Desmama ou desaleitamento, é um processo caracterizado pela substituição total da dieta líquida por uma dieta sólida que ocorre dentro do sistema de criação de bezerras. A idade e peso dependem muito do objetivo de cada propriedade e de cada sistema produtivo, mas recomenda-se que seja feito em torno de 75-90 dias com um peso de 90-120kg. O desaleitamento é considerado uma das fases mais estressantes para a bezerra, observando-se principalmente efeitos fisiológicos (redução no consumo de alimento, redução no crescimento, disfunções gastrintestinais, maior susceptibilidade à incidência de doenças) e alterações comportamentais (inquietação e vocalização). Na prática, podemos citar algumas práticas que podem ajudar a minimizar o estresse no processo de desaleitamento:
– Realizar a desmama gradual, diminuindo gradativamente a quantidade da dieta líquida até o desmame completo.
– Se possível, manter a bezerra na mesma instalação por alguns dias.
– Fornecer quantidade adequada de dieta sólida e água de boa qualidade.
– Não realizar outros manejos com o desmame (mudança de ambiente, vacinação, descorna).

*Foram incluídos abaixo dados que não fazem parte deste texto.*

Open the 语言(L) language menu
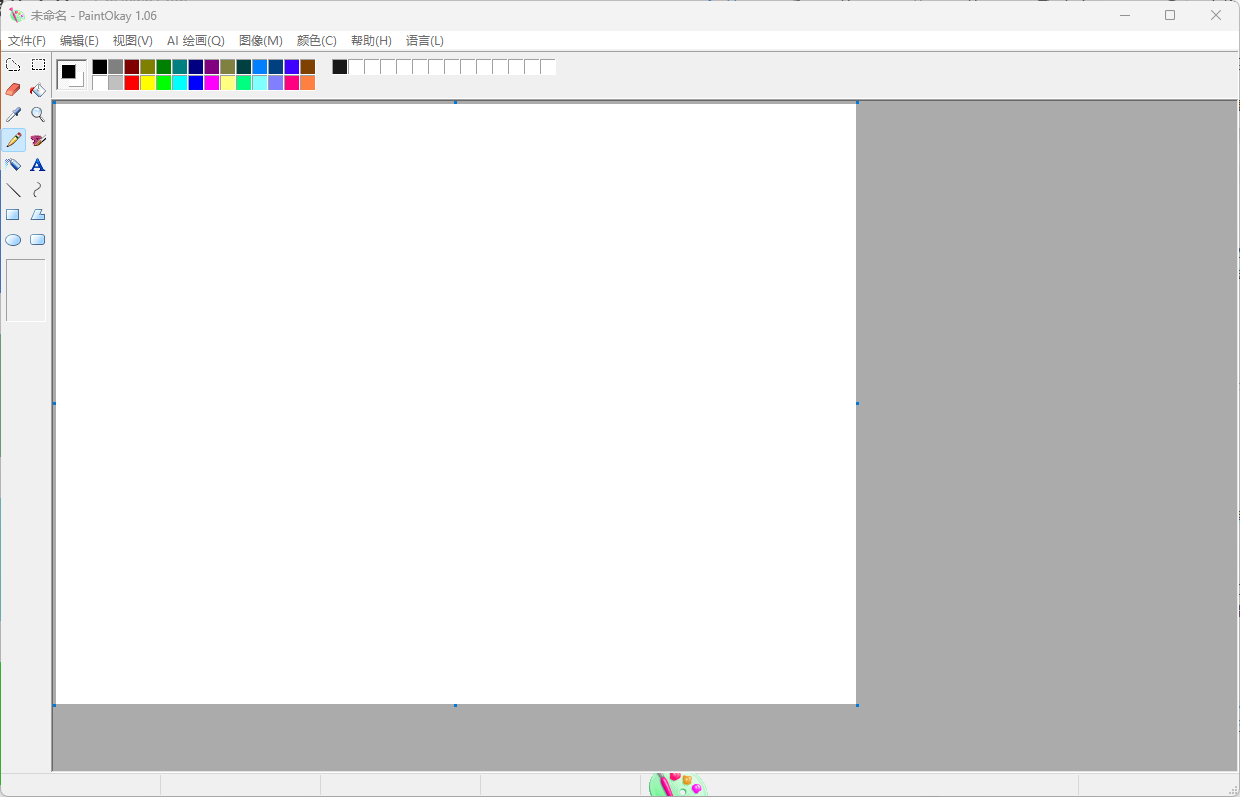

Com base nos cenários citados acima, percebemos que o estresse está presente em diversos eventos durante o início da vida de uma bezerra leiteira. Na maioria das vezes, os impactos do estresse podem passar despercebidos, mas podem gerar impactos negativos na produtividade dos animais. Logo, a adoção de práticas de manejo associadas às novas tecnologias, podem minimizar os efeitos negativos ocasionados pelo estresse, com uma consequente melhoria no desempenho e saúde das bezerras nesse período crítico.